In September, I spoke with artist, David Maisel, whose aerial photographs you see here invite us to gaze upon landscapes forever transformed by human industry. In October, we spoke with Ellie Irons, she discussed the value of urban plants and what she calls "weedy species", and helped us rethink our notions of nature and beauty through her photographs of wild urban lots. Then in December, Andrew Yang shared his project of attempting to grow plants from seeds found inside birds that have died in collisions with urban buildings. This mournful yet hopeful project draws attention to the ecosystems that are interrupted by human development.

And finally, this afternoon we'll hear about the intricate and entangled ecosystems that are increasingly imperiled by human impact. Artist Bethany Taylor's sprawling installations of tapestries and fiber drawings evoke the interconnectedness of the natural world and comment on the fragility of our landscapes. Bethany Taylor is an associate professor at the University of Florida, and her work reveals ecological and sociopolitical narratives embedded in everyday materials, and employs drawing and textile craft as social and political activism. She received a BFA from the University of Southern California and an MFA from the University of Colorado at Boulder. Taylor's work has been exhibited nationally and internationally at museums, galleries and art spaces such as the Seattle Arts Commission Gallery, Site:Brooklyn, the Athens Institute for Contemporary Art New Mexico, as well as a number of international venues in Berlin, Italy, and further afield. Bethany currently lives and works in Gainesville, Florida. She's tuning in tonight from her studio. And it is now my pleasure to introduce Bethany Taylor and have her share some of her work.

Bethany Taylor:
Thank you for the nice introduction. And thanks for inviting me to be in the show with a lot of artists that I've really admired for quite some time. To give people a little background on my work, most of my art is rooted in experimental drawing practices using materials and textiles as sociopolitical metaphors. And for thousands of years, textiles have been an intricate part of everyday human life. Cross-culturally, textiles have exhibited both humility as well as great status, wealth and power. They've clothed us, protected us, told stories for us. Traditionally, textiles were derived from animals, plants and minerals, but in the 20th century, many textiles began to be made of petroleum derived synthetic fibers. Both types of materials are perfect metaphors for human relationships with the environment, and with the extraction and manipulation of material resources.
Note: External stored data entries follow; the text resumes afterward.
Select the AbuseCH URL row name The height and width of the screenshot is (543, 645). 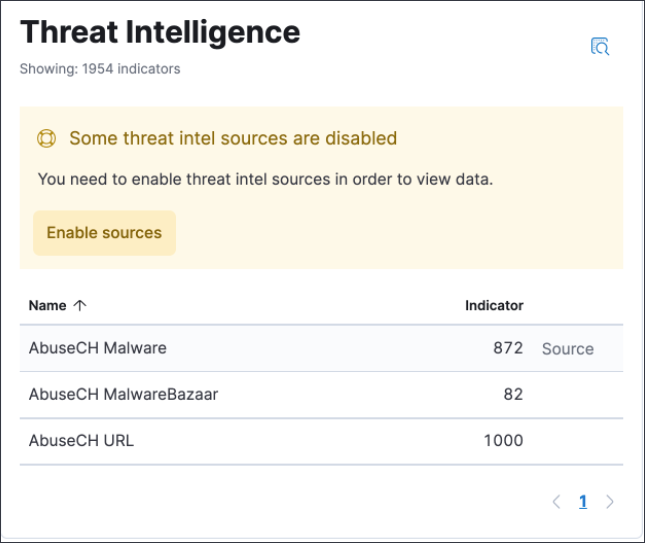pyautogui.click(x=81, y=441)
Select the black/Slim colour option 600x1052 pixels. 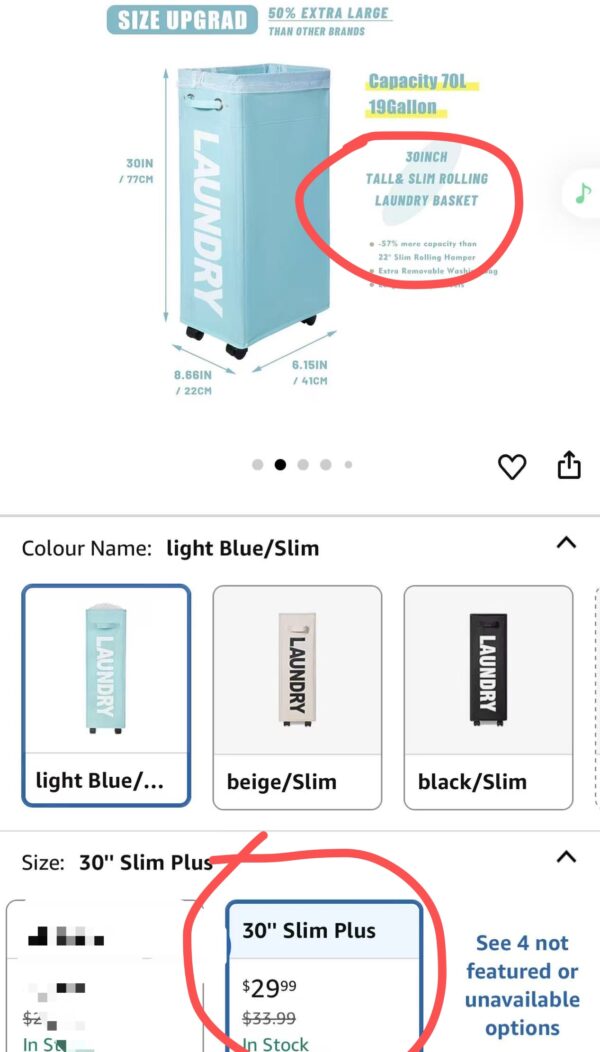[488, 697]
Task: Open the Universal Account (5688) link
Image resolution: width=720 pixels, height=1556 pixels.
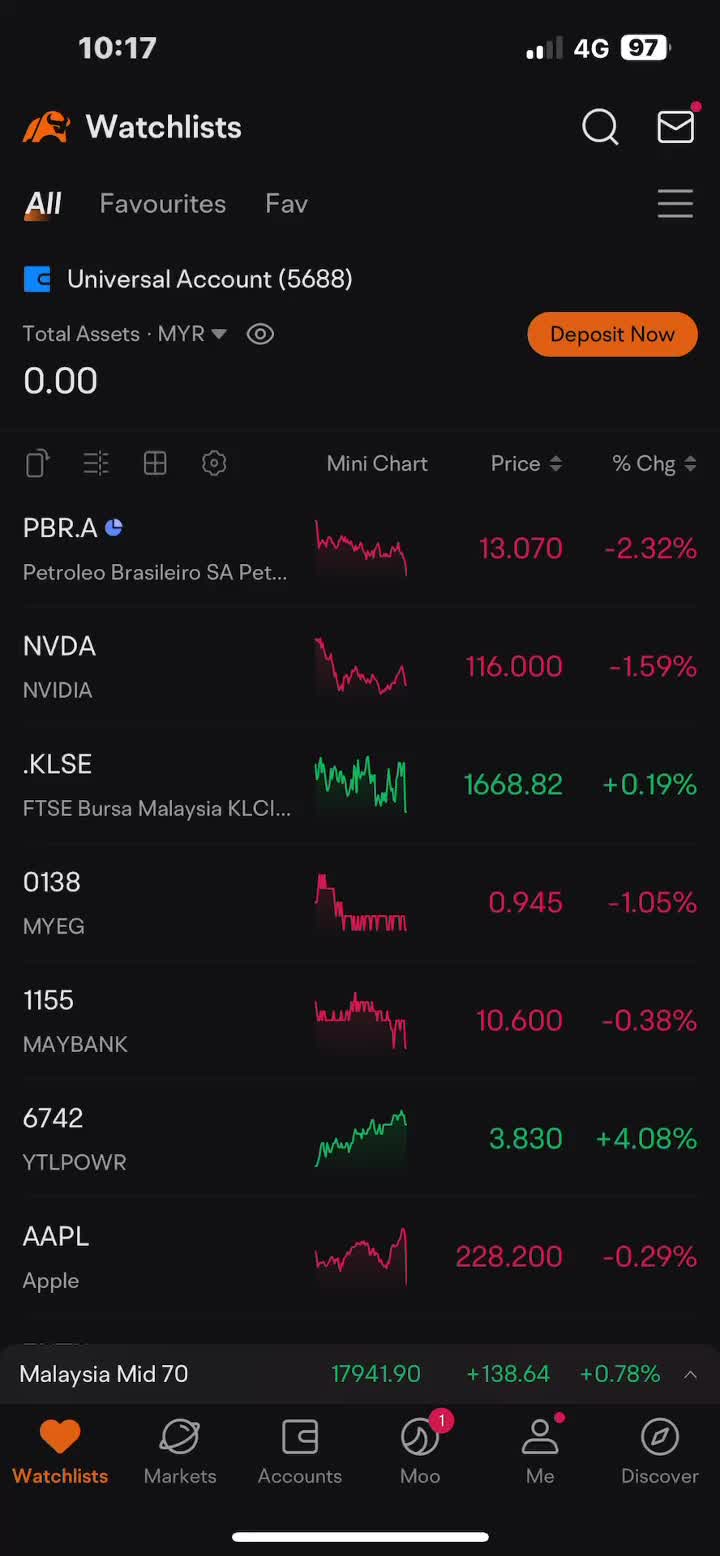Action: coord(188,279)
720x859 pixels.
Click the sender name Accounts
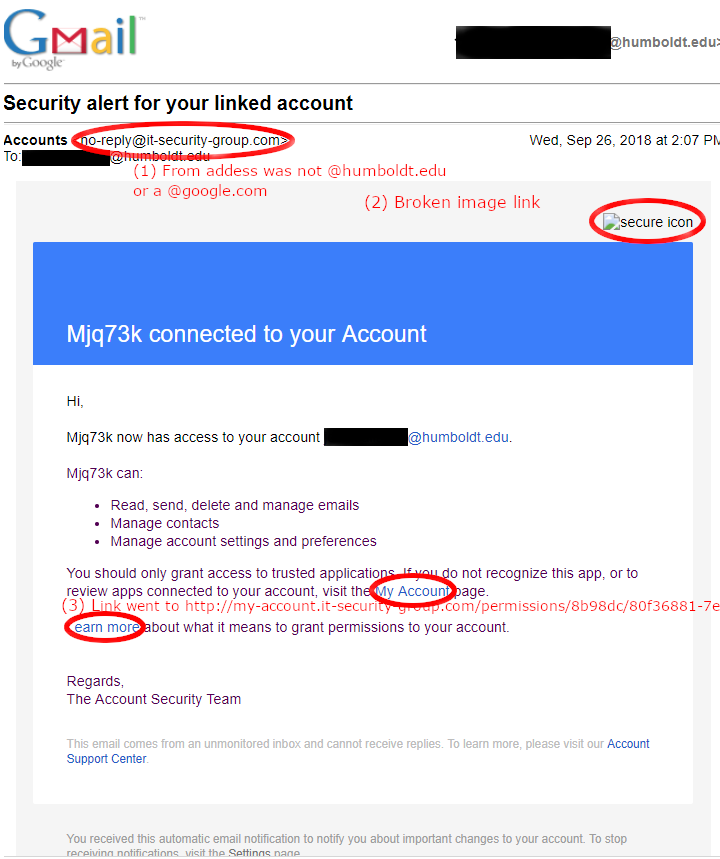[35, 140]
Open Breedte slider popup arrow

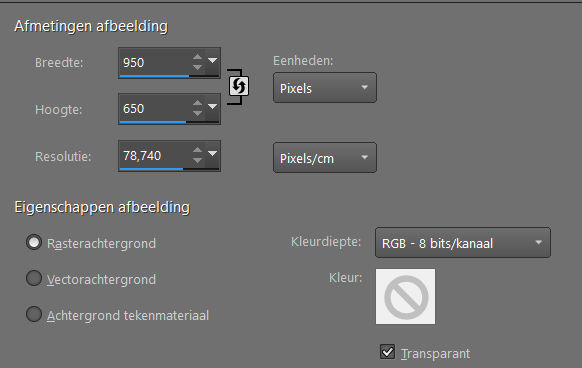click(x=212, y=61)
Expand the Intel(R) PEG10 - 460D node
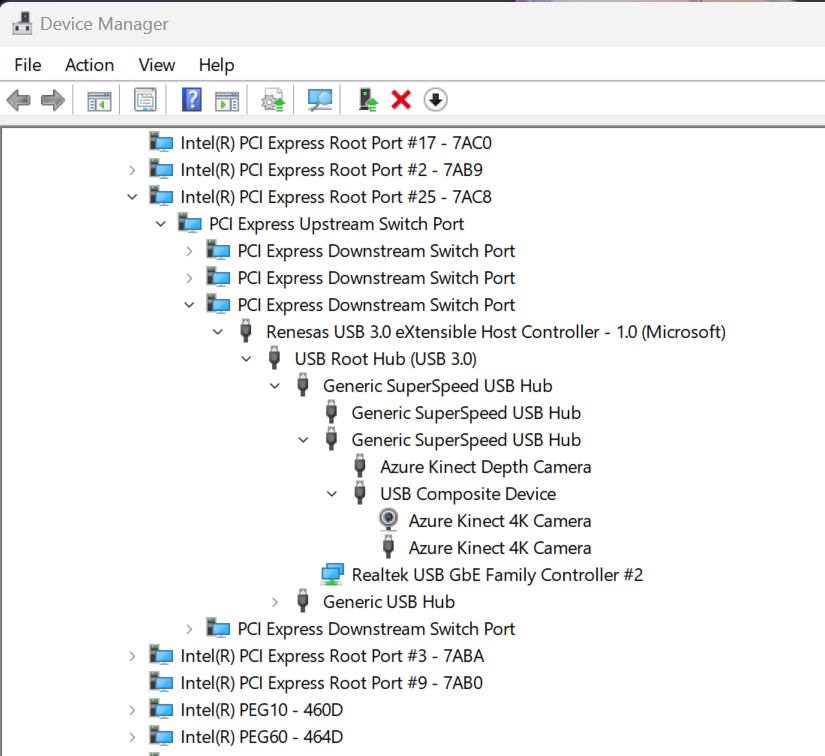The image size is (825, 756). click(132, 710)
So, I'd like to begin. I'm showing some of the slides from the series, but I'd like to begin talking about this series of woven drawings “To Write in Silent Marks”. It's a series of emblematic tapestries that serve as cautionary tales. They remind us about age old problems of overconsumption, violence, misuse of power and resources, and a general lack of care about the environment. The Jacquard weaving in this project is digital. I draw from collaged images appropriated from life and mass media, and I weave them together to make conceptual connection between the historical purposes of emblems and tapestries as everyday news and other forms of cultural propaganda today, such as print and social media.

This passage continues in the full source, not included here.